3月13日(木)には報道発表会が行われ、大阪市立美術館 館長 内藤栄氏、東京都美術館 館長 高橋明也氏、同館学芸員 大橋菜都子氏、愛知県美術館 館長 平瀬礼太氏のほか、本展のサポーターに就任した俳優・アーティストの松下洸平が登場。展覧会の見どころや開催に向けての熱い思いを語った。

松下洸平


ファン・ゴッホの家族に着目した珍しい展覧会

大阪市立美術館の内藤氏によれば、本展の皮切りとなる大阪展は、大阪市立美術館リニューアルオープン後の初めてとなる西洋美術の展示になるそうだ。また、本展はテオの妻ヨーがコレクションを残すのに貢献していることや、2025年日本国際博覧会(略称『大阪・関西万博』)との会期が重なっており、本テーマである「家族愛」と、万博のテーマである「いのち輝く未来社会のデザイン」が結びつくと述べた。

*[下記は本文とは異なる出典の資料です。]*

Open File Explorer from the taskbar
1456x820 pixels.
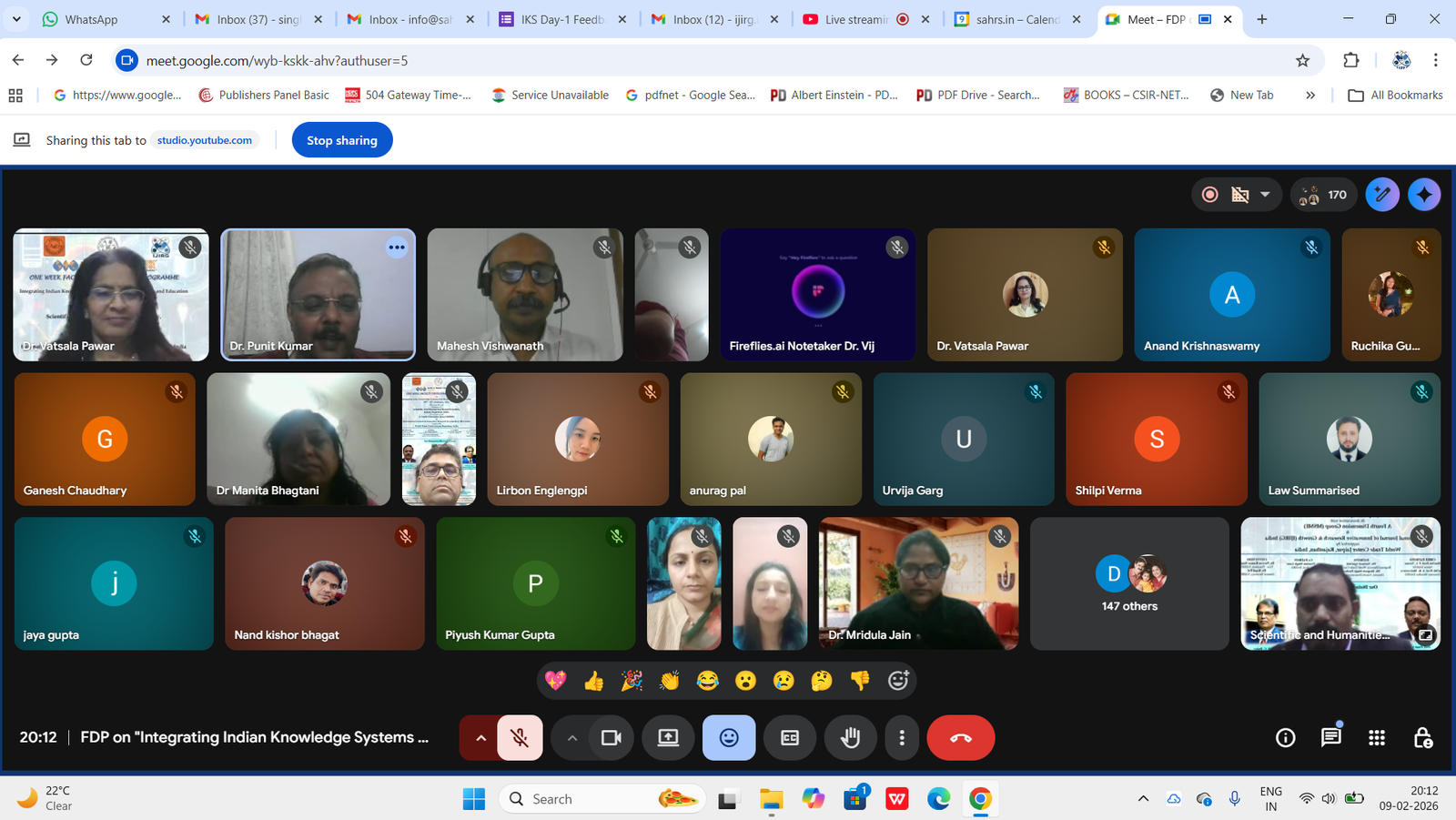pyautogui.click(x=772, y=799)
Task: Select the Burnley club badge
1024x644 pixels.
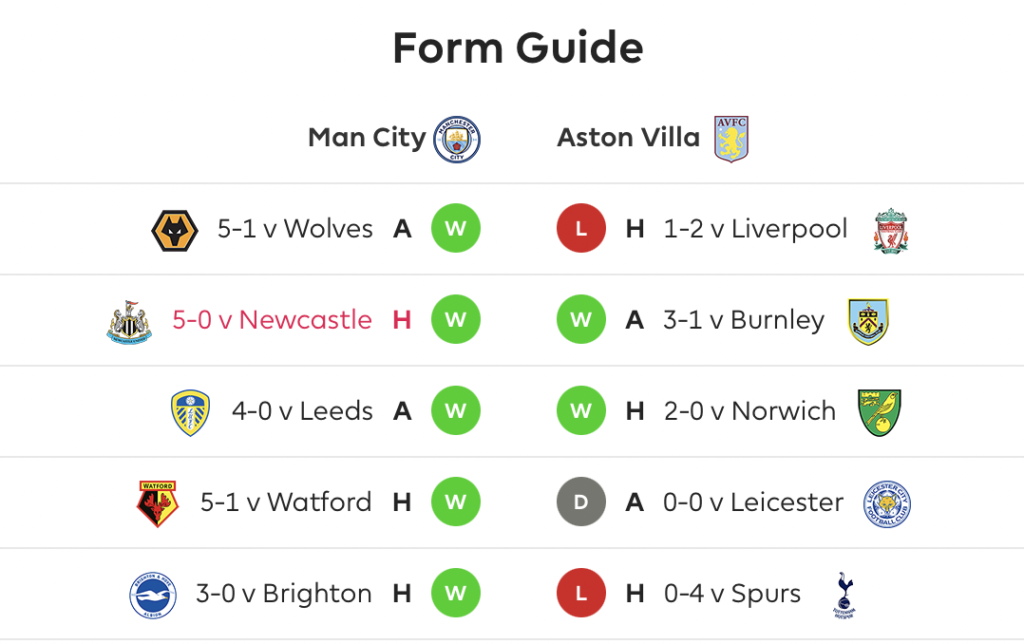Action: (868, 321)
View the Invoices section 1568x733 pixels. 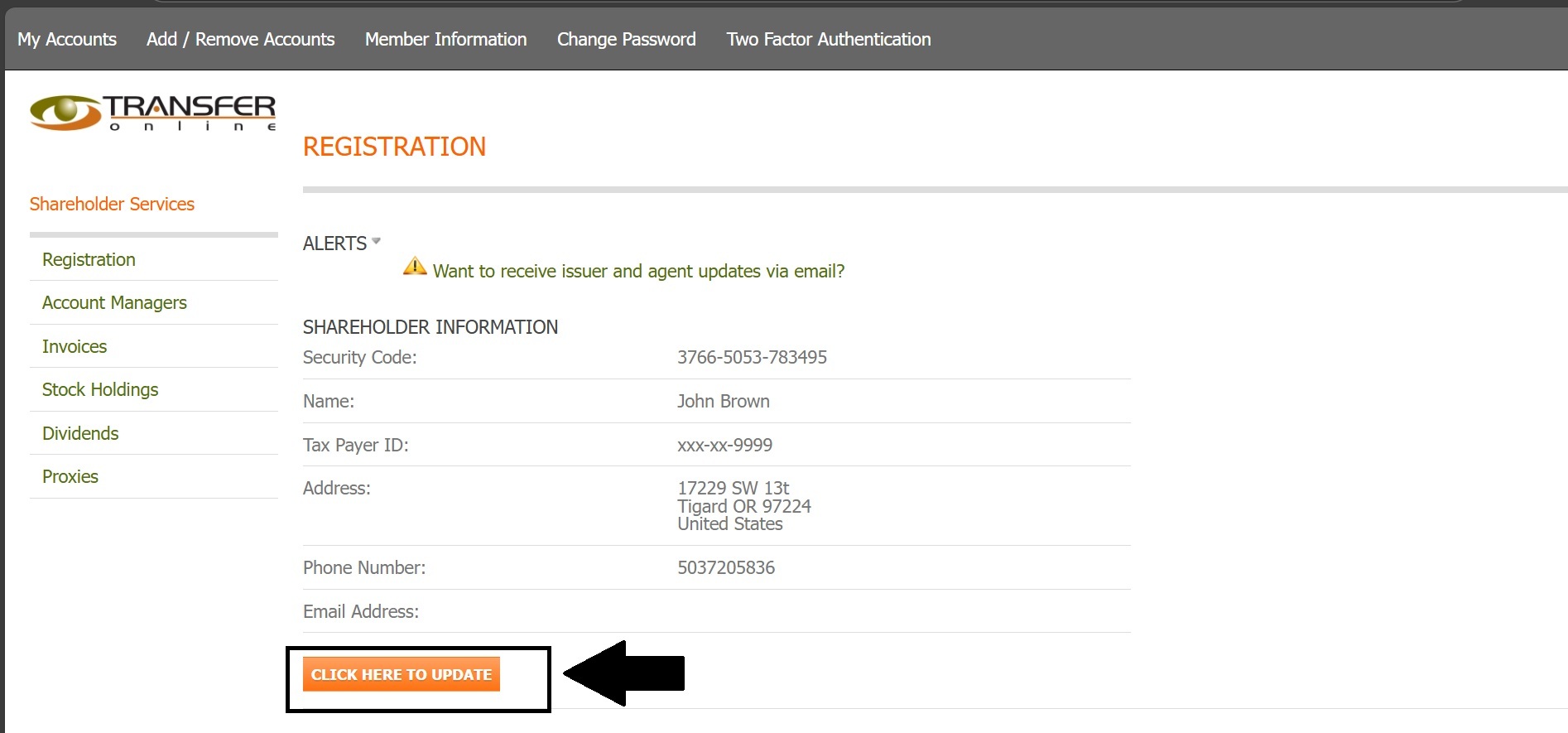coord(75,346)
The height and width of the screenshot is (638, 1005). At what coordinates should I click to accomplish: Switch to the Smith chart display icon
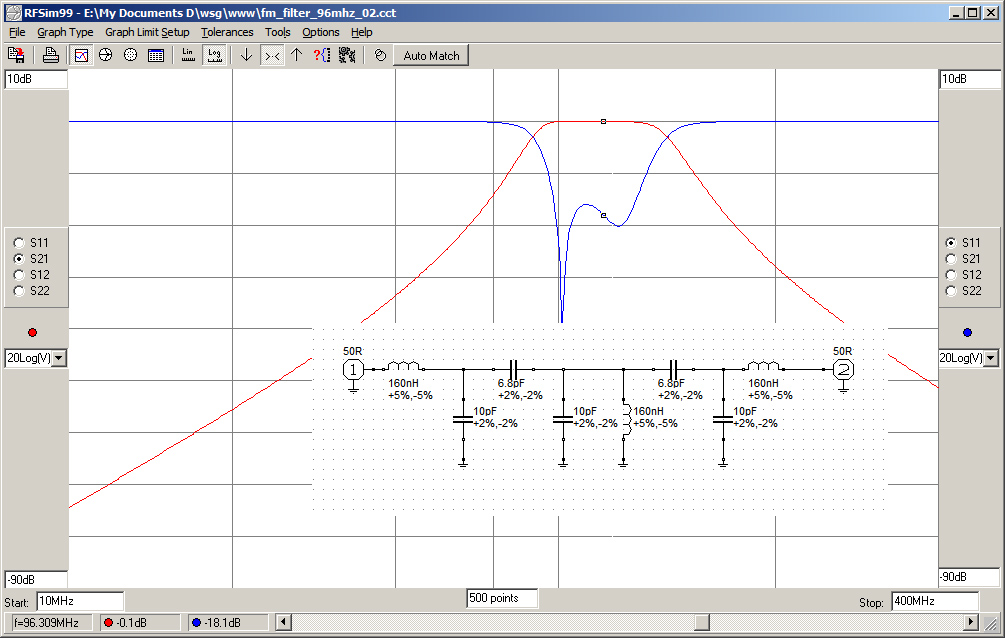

東京都美術館の高橋氏は、ファン・ゴッホは日本では毎年のように展覧会が開催されている人気画家ではあるが、家族に着目した企画は珍しいことに触れ、本展を「ゴッホを取り巻く素晴らしい人々へのオマージュ」とした。

愛知県美術館では、2005年に開催されたゴッホ展の入場者数がいまだに最高記録とのこと。愛知県美術館の平瀬氏は、本展でその記録を破りたいと意気込みを示し、ゴッホは「家族がいないと画家としての活動もできなかったであろうし、今に伝えられることもなかっただろう」と語った。

左から:大阪市立美術館 館長 内藤栄氏、東京都美術館 館長 高橋明也氏、愛知県美術館 館長 平瀬礼太氏


ファン・ゴッホの作品を知り、家族の功績を知る

東京都美術館の大橋氏によれば、本展は「第1章 ファン・ゴッホ家のコレクションからファン・ゴッホ美術館へ」「第2章 フィンセントとテオ、ファン・ゴッホ兄弟のコレクション」「第3章 フィンセント・ファン・ゴッホの絵画と素描」「第4章 ヨー・ファン・ゴッホ=ボンゲルが売却した絵画」「第5章 コレクションの充実 作品収集」からなる5章構成である。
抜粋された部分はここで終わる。